LAHORE:
Pakistan’s leading garment and textile exporters have sounded alarm over the government’s policies that they fear will cripple the vital export sectors, which will in turn lose a crucial opportunity to capture a larger pie of the global market.
The Pakistan Readymade Garments Manufacturers and Exporters Association (PRGMEA) has vehemently opposed any move to impose 18% sales tax on exporters operating under the Export Facilitation Scheme (EFS). It warned that such a regressive tax measure would paralyse the garment export sector, stifle the essential cash flow and derail the chance for Pakistan to increase its presence in the global apparel market.
The association expressed concern over what it described as a deliberate campaign by vested interests within the textile sector to weaken the country’s most dynamic and value-added industry.
PRGMEA Regional Chairman Dr Ayyazuddin stated that the EFS was not a luxury but a necessity for export-led growth, adding that the garment industry, being entirely export-oriented and positioned at the end of textile value chain, was already bearing the brunt of delayed refunds and multiple taxes.

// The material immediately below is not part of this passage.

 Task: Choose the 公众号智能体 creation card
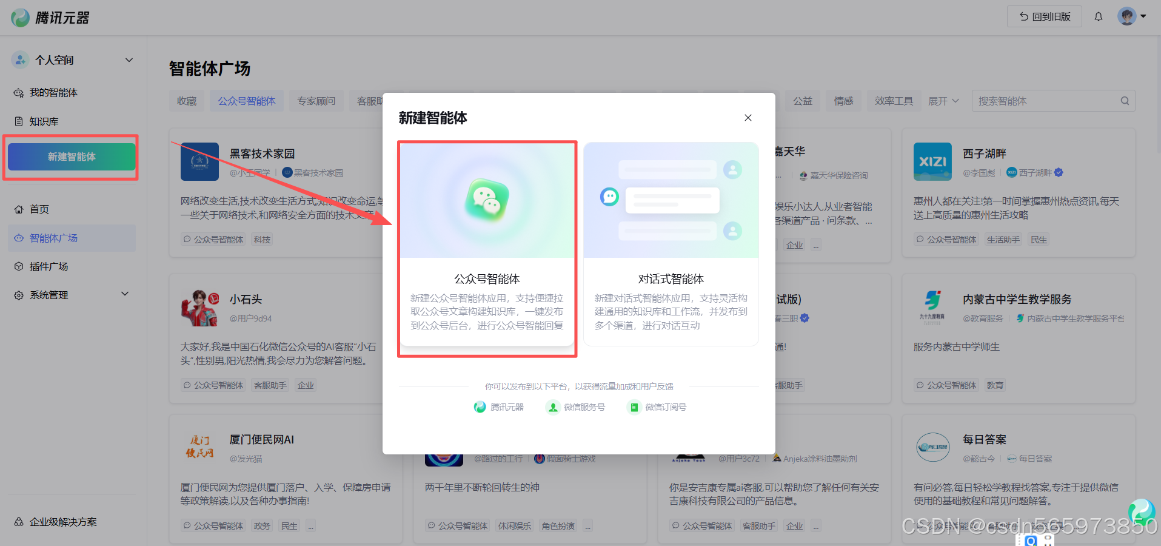[x=487, y=246]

“Exporters pay sales tax upfront and wait for months to receive refunds; they often face a three-month delay, which severely hampers their cash flow and operational capacity,” Ayyazuddin elaborated.
He stressed that the imposition of additional taxes would prove disastrous as the garment industry was playing a critical role as Pakistan’s biggest source of employment and foreign exchange, particularly at a time when global trade shifts were offering new opportunities.
He warned that any restriction or levy on imported inputs, which are essential as 79% of the global textile market uses synthetic filament yarn, would push international buyers to divert orders to Pakistan’s competitors like Bangladesh, Vietnam or Cambodia.
Simultaneously, the Pakistan Hosiery Manufacturers Association (PHMA) called on the government to abolish the outdated peak and off-peak electricity tariff structure.
In a letter sent to top government officials, the PHMA highlighted that the peak-hour surcharge policy was introduced to curb consumption during critical power shortages. However, the energy scenario has changed significantly, with Pakistan now having a surplus generation capacity and even exploring electricity exports.
Under such circumstances, the PHMA argued, the rationale for maintaining peak and off-peak tariff differential has completely vanished.
PHMA Zonal Chairman Abdul Hameed noted that exporters in the hosiery and textile sector, operating 24/7 to meet global deadlines, were struggling with competitiveness challenges due to high electricity charges during peak hours. Fluctuating tariffs force industries to change production schedules, reducing efficiency and increasing overall costs, which weakens Pakistan’s position internationally.
Hameed emphasised that the surplus power situation presents a clear opportunity for reform.